[start]
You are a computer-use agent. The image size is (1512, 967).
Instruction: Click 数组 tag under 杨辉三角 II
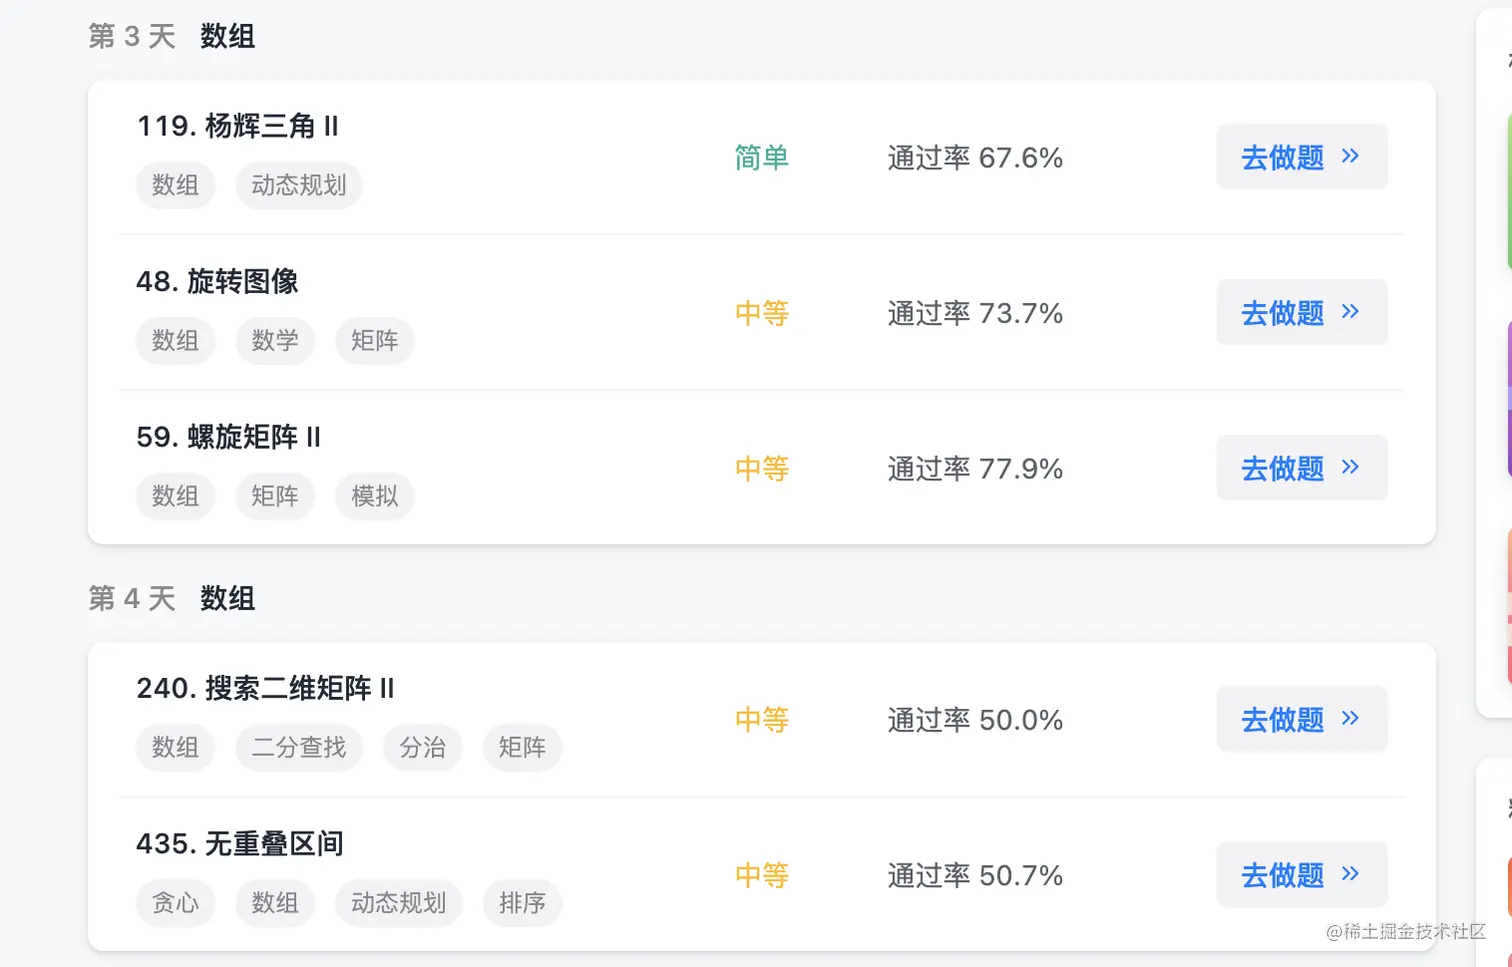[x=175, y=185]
[end]
[start]
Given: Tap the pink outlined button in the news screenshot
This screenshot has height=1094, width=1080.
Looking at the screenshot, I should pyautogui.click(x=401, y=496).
[end]
→ **Given request**
Return the records verbatim, starting at the line that contains "You are a computer-use" and ending at the line that contains "[x=175, y=185]", with both of those lines included. Leave the pictures out of your answer.

→ **Exercise answer**
You are a computer-use agent. The image size is (1512, 967).
Instruction: Click 数组 tag under 杨辉三角 II
[x=175, y=185]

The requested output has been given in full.